● **INSTRUCTION 1**
Repeat word for word the part of the passage on farming in the tropics below, starting at "The rate at" and ending at "baby meat chickens.".

⁂

The rate at which certain ´magic´ plants grow makes feeding animals very cheap. Moringa, Comfrey, Duckweed, Bananas and Papayas all grow so fast that it makes it fairly easy to feed a huge amount of chickens, fish and rabbits without buying food. Comfrey and Moringa both have amino acid profiles similar to grains and pellets. We use barley fodder ( 8-day) but will be running experiments to see if even that can be eliminated. Other than that, the only animal food we buy is the first 2 weeks for our baby meat chickens.
The final advantage is just water supply. There is very little risk of sporadic droughts killing your crops or needing to be stressed out about fickle changes in weather. In general for Nicaragua there are 8 months of modest to abundant rainfall amounts and then 4 months of no rain ( which I will address later). While this seems extreme, and it is, it also is
very predictable which means you can plan ahead. For most farmers,
it is better to know that you are going to have 4 months of no rain
rather than be surprised by one month of no rain in the middle of summer.
So to get into the disadvantages of farming in the tropics, the first is the four months of no rain. This occurs in January, February, March and April. December and May can go either way and usually rain stops mid-December and then starts again the first week of May. Because this affects everyone, water tanks are readily available and cheap and rainwater collection systems are a normal part of life. While we don´t collect enough
rain to last all four months, our collection system does allow us to
stagger our water consumption throughout the dry season resulting in negligible water bills. And of course it is possible to expand the amount of water tanks should it become economically prudent to do so.

⁂

● **INSTRUCTION 2**
Edit the whole listing below, replacing "back chevron icon" with "back arrow icon" and keeping everything else the same. Leave the pictures out of your answer.

● **AVAILABLE DATA**
⁂

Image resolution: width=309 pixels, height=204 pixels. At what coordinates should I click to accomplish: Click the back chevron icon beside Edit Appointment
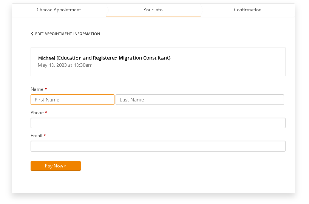point(32,34)
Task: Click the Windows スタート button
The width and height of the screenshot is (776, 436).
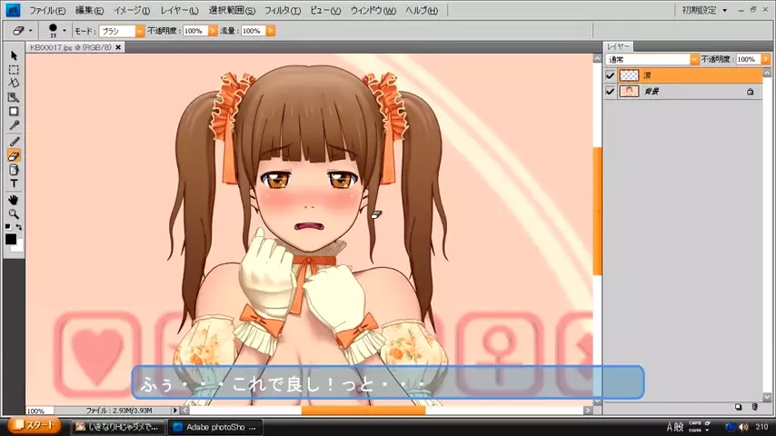Action: (x=34, y=426)
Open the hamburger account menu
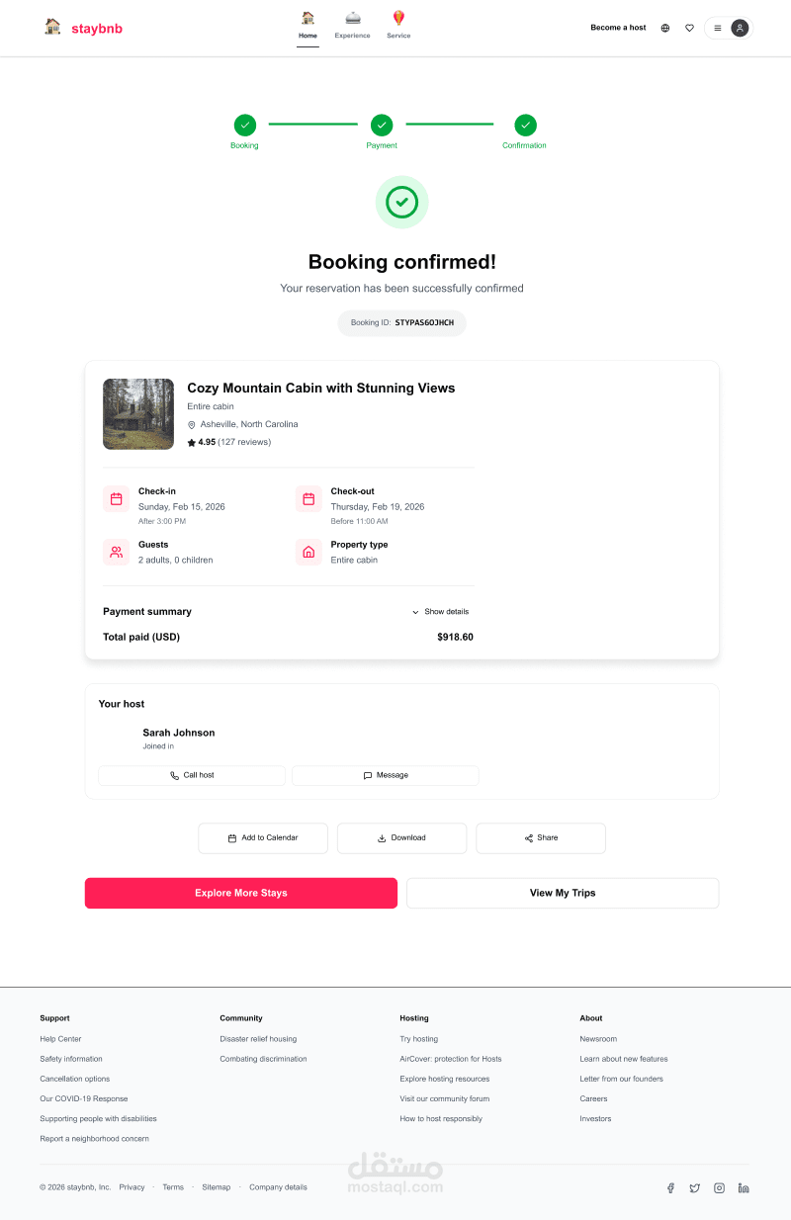Viewport: 791px width, 1220px height. tap(718, 28)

⁂

● **FULL ANSWER 1**
The rate at which certain ´magic´ plants grow makes feeding animals very cheap. Moringa, Comfrey, Duckweed, Bananas and Papayas all grow so fast that it makes it fairly easy to feed a huge amount of chickens, fish and rabbits without buying food. Comfrey and Moringa both have amino acid profiles similar to grains and pellets. We use barley fodder ( 8-day) but will be running experiments to see if even that can be eliminated. Other than that, the only animal food we buy is the first 2 weeks for our baby meat chickens.

● **FULL ANSWER 2**
Image resolution: width=309 pixels, height=204 pixels. At what coordinates should I click to accomplish: Click the back arrow icon beside Edit Appointment
point(32,34)
Task: Click the Windows スタート button
The width and height of the screenshot is (776, 436).
Action: (x=34, y=426)
Open the hamburger account menu
Viewport: 791px width, 1220px height. tap(718, 28)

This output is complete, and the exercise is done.